What you are asked to do: Echo the stretch of the Côte d'Ivoire economy report from "The report notes" through "conditions of producers.", reproducing each word exactly.

Document excerpt:

################

Although most Ivorians are employed, they struggle to find jobs that provide decent sustainable incomes. An average worker earns 120,000 FCFA or $200 per month, which is lower than the average in Sub-Saharan Africa.

  • Posting an economic growth rate of almost 9% in 2015, Cote d'Ivoire’s growth rate is among the highest in Africa.
  • The economic outlook for Cote d’Ivoire is expected to remain quite positive in the short and medium terms, provided the external environment remains favorable and the authorities manage the risks associated with their ambitious investment policy.
  • Cote d'Ivoire must now ensure that this growth is more equitable, and can do so by fostering favorable conditions to quality employment creation for the majority of its population.

ABIDJAN, December 17, 2015—The Ivorian economy remained robust in 2015. Growth held steady at around 9%, supported by public and private investments and by the rapid growth in the building and public works and transport sectors, as well as in finance. This transformation is visible to anyone visiting Abidjan, with its impressive number of cranes, cars, and banks. However, Cote d'Ivoire must now tackle the challenge of shared growth, considering that this sound performance is not being reflected in a significant decline in the poverty rate or in higher incomes for the population living below the poverty line. The income gap between the poor and the rest of the population remains high, reveals a new report on the economic situation in Cote d’Ivoire, published this week by the World Bank.

In the report entitled “The Might of the Elephant─Benefitting from Strong Growth to Create Better Jobs” (La force de l’éléphant, pour que sa croissance génère plus d’emplois de qualité), World Bank economists recommend boosting productivity in the three main employment categories: self-employment, wage employment, and agricultural employment.


Quality employment with decent wages will be essential to bridging the gap between the rich and the poor in Cote d’Ivoire.

“The main economic challenge facing Cote d'Ivoire is the promotion of a shared economic growth that guarantees higher incomes for the population living below the poverty line, and narrows the income gap between the poor and non-poor. However, the rapid growth posted in recent years has not yet translated into a significant decline in poverty,” notes Jacques Morisset, Program Leader at the World Bank and co-author of the report. The report cites a myriad reasons for this phenomenon, which is mainly due to the dearth of quality jobs, in particular for the majority of Ivorians who are either self-employed or employed in a family business with no career development prospects.

Are jobs available? Yes, but they are far from productive.

The report notes that the extractive, finance, and communications sector are making a significant contribution to economic growth. However, they generate few jobs and have little direct impact on the vast majority of Ivorian households. Prior to the 2014-2015 period, the agricultural sector was less productive than other sectors, despite the fact that is employs the majority of Cote d’ Ivoire’s poor. The recent upturn in this sector is expected to lead to a sharp decline in rural poverty, owing in particular to the 17% increase in the farmgate price of cocoa in October 2015. Prices nevertheless remain dependent on international markets, where fluctuations continue to adversely affect the living conditions of producers.

################

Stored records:
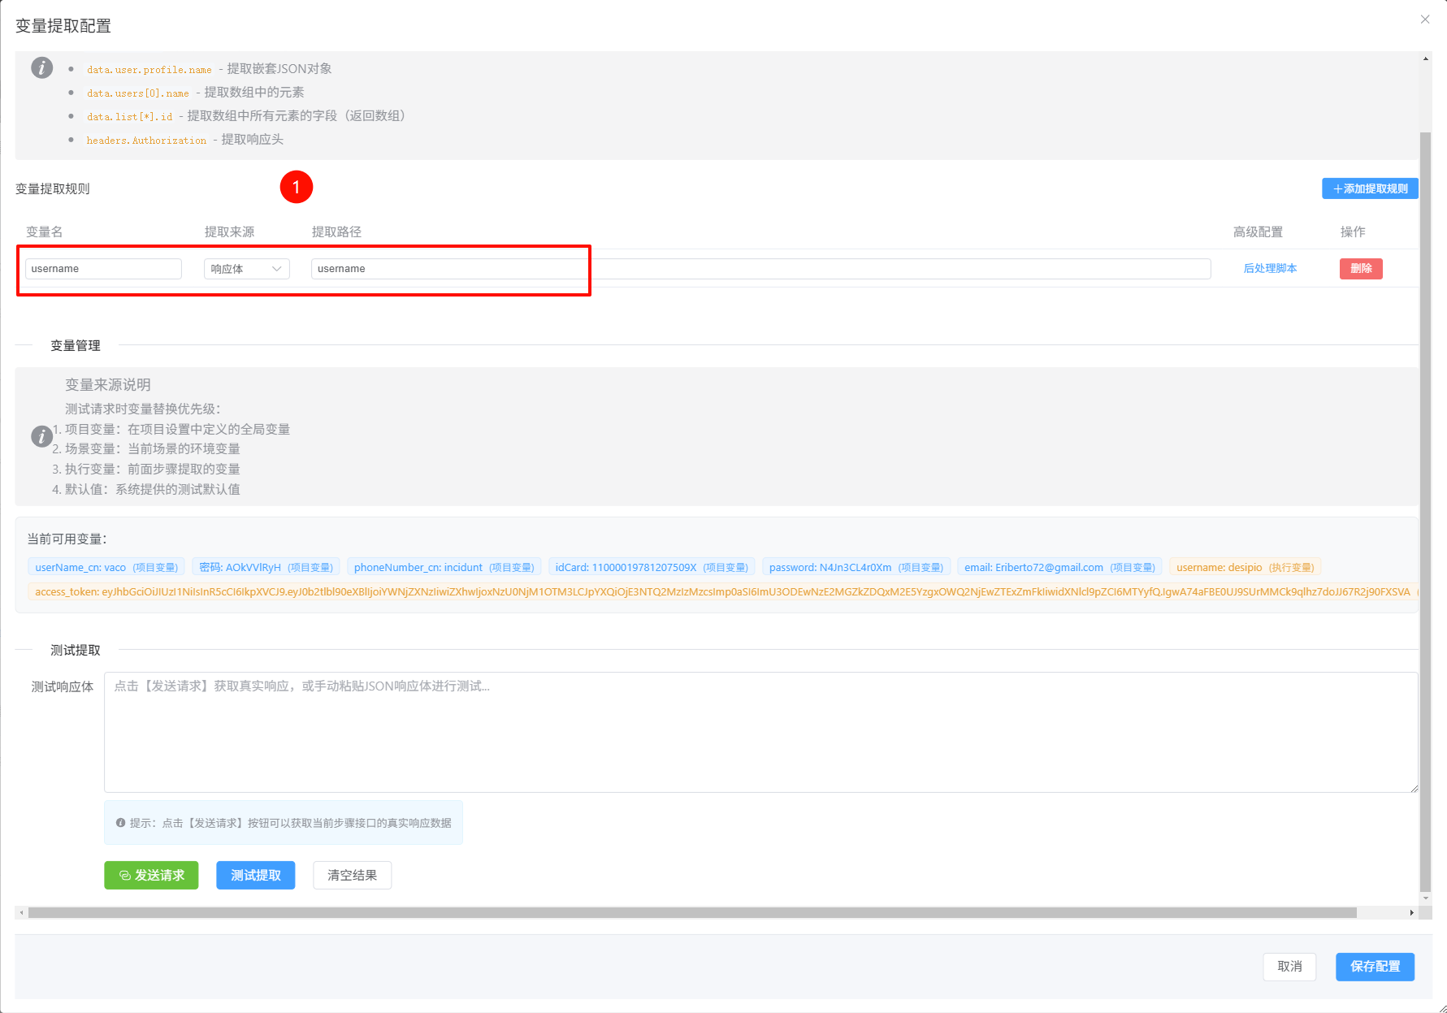Click the 取消 cancel button
1447x1013 pixels.
1289,967
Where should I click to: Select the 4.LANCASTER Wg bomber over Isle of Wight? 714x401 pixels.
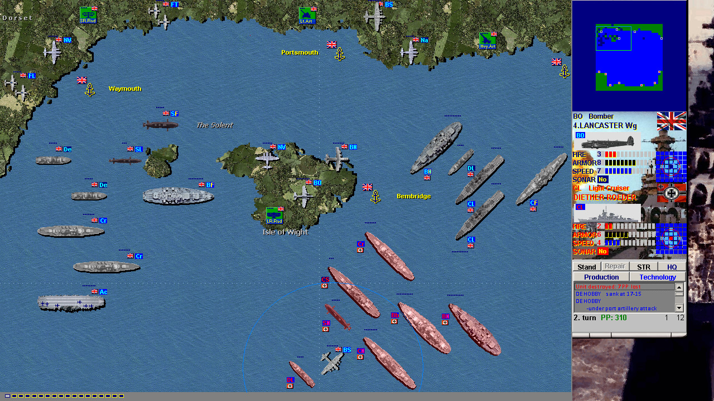(303, 196)
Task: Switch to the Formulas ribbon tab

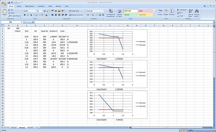Action: [41, 6]
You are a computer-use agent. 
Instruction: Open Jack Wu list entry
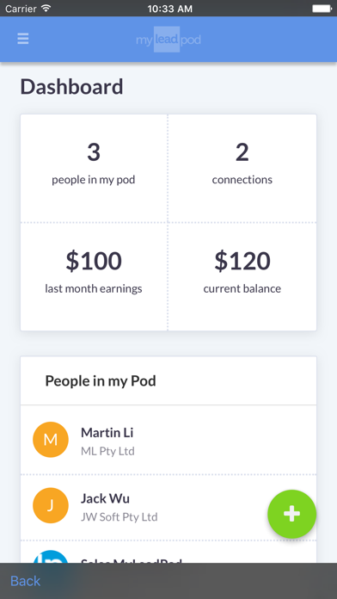click(169, 507)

################

Response:
The report notes that the extractive, finance, and communications sector are making a significant contribution to economic growth. However, they generate few jobs and have little direct impact on the vast majority of Ivorian households. Prior to the 2014-2015 period, the agricultural sector was less productive than other sectors, despite the fact that is employs the majority of Cote d’ Ivoire’s poor. The recent upturn in this sector is expected to lead to a sharp decline in rural poverty, owing in particular to the 17% increase in the farmgate price of cocoa in October 2015. Prices nevertheless remain dependent on international markets, where fluctuations continue to adversely affect the living conditions of producers.